=== TEXTO DEL EJERCICIO ===
Tomó nuestro lugar con todas sus consecuencias, para que tuviéramos lugar con él en la gloria. Fue tratado como pecado en la cruz para que fuésemos hallados justos en presencia de la santidad divina. Fue rechazado de la presencia de Dios porque, por imputación, tenía sobre sí el pecado; en cuanto a nosotros, somos recibidos en la casa de Dios y en su seno, ya que, por imputación, tenemos una justicia perfecta. Tuvo que sufrir que Dios le ocultase su rostro a fin de que pudiéramos regocijarnos a la luz de esta faz. Experimentó tres horas de tinieblas para que entrásemos en la luz eterna. Fue abandonado por Dios durante algún tiempo, a fin de que gozáramos de su presencia eternamente. Todo lo que nos correspondía, como pecadores perdidos, fue puesto sobre él para que todo lo que le correspondía, por haber cumplido la obra de la redención, pudiera ser nuestra parte. Todo estaba contra él cuando fue colgado en el madero maldito, para que nada estuviese contra nosotros. Él se identificaba con nosotros en la realidad de la muerte y del juicio, a fin de que fuésemos identificados con él en la realidad de la vida y la justicia. Bebió la copa de la ira –la copa del terror– con el objeto de que bebiésemos la copa de la salvación, la copa de la gracia infinita.

Tal es la maravillosa verdad ilustrada en el acto ceremonial de la imposición de las manos. Cuando el adorador ponía su mano sobre la cabeza de la víctima para el holocausto, ya no se trataba de lo que era o de lo que merecía; únicamente contaba lo que era la ofrenda a juicio de Jehová. Si la víctima era sin defecto, la persona que la ofrecía lo era también. Si la víctima era aceptada, aquel que la ofrecía lo era también. Estaban perfectamente identificados. El acto de imponer las manos hacía que fueran uno a los ojos de Dios. Él veía al oferente a través de la ofrenda.
=== DATOS ===
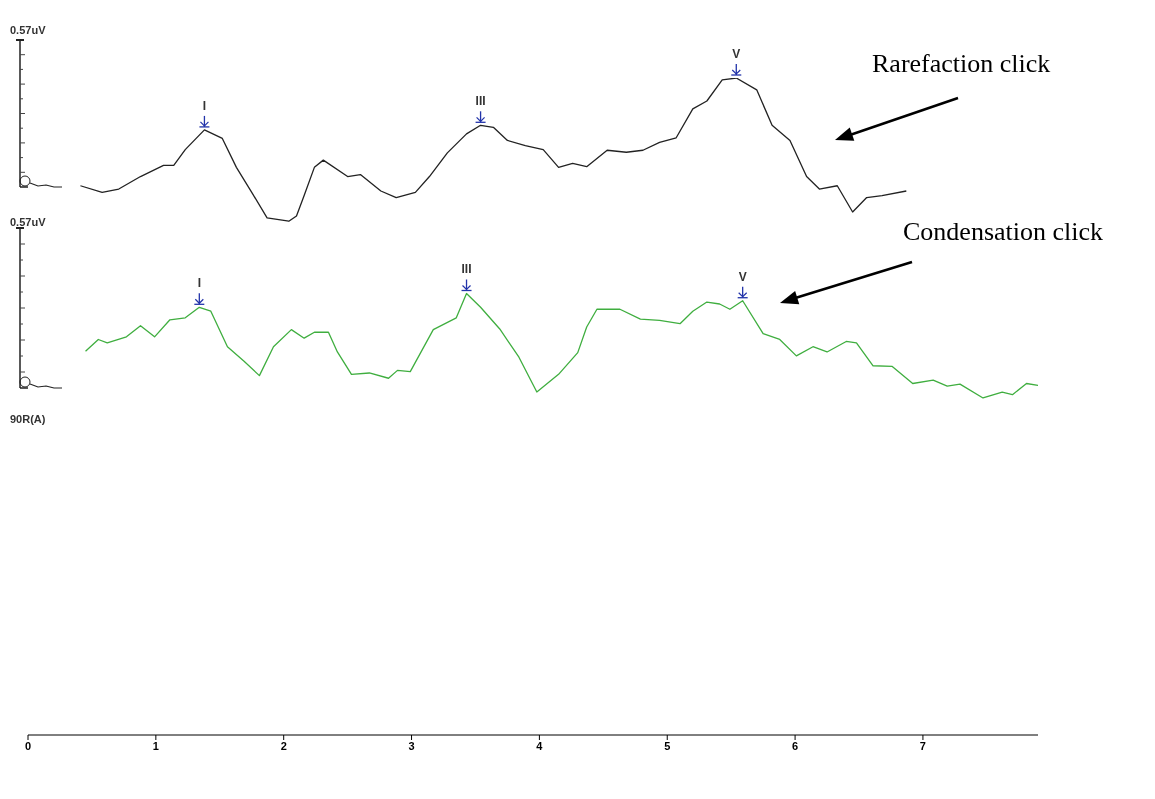  What do you see at coordinates (156, 746) in the screenshot?
I see `x-tick-label: 1` at bounding box center [156, 746].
===
▶ [TRABAJO REQUERIDO]
A – Enumera todas las copas que se nombran en el texto del ejercicio.
B – Reproduce sin cambios el fragmento del texto del ejercicio que comienza en "Tal es la maravillosa" y termina en "de la ofrenda.".

▶ [LISTA DE RESPUESTAS]
A –
- la copa de la ira
- la copa del terror
- la copa de la salvación
- la copa de la gracia infinita

B –
Tal es la maravillosa verdad ilustrada en el acto ceremonial de la imposición de las manos. Cuando el adorador ponía su mano sobre la cabeza de la víctima para el holocausto, ya no se trataba de lo que era o de lo que merecía; únicamente contaba lo que era la ofrenda a juicio de Jehová. Si la víctima era sin defecto, la persona que la ofrecía lo era también. Si la víctima era aceptada, aquel que la ofrecía lo era también. Estaban perfectamente identificados. El acto de imponer las manos hacía que fueran uno a los ojos de Dios. Él veía al oferente a través de la ofrenda.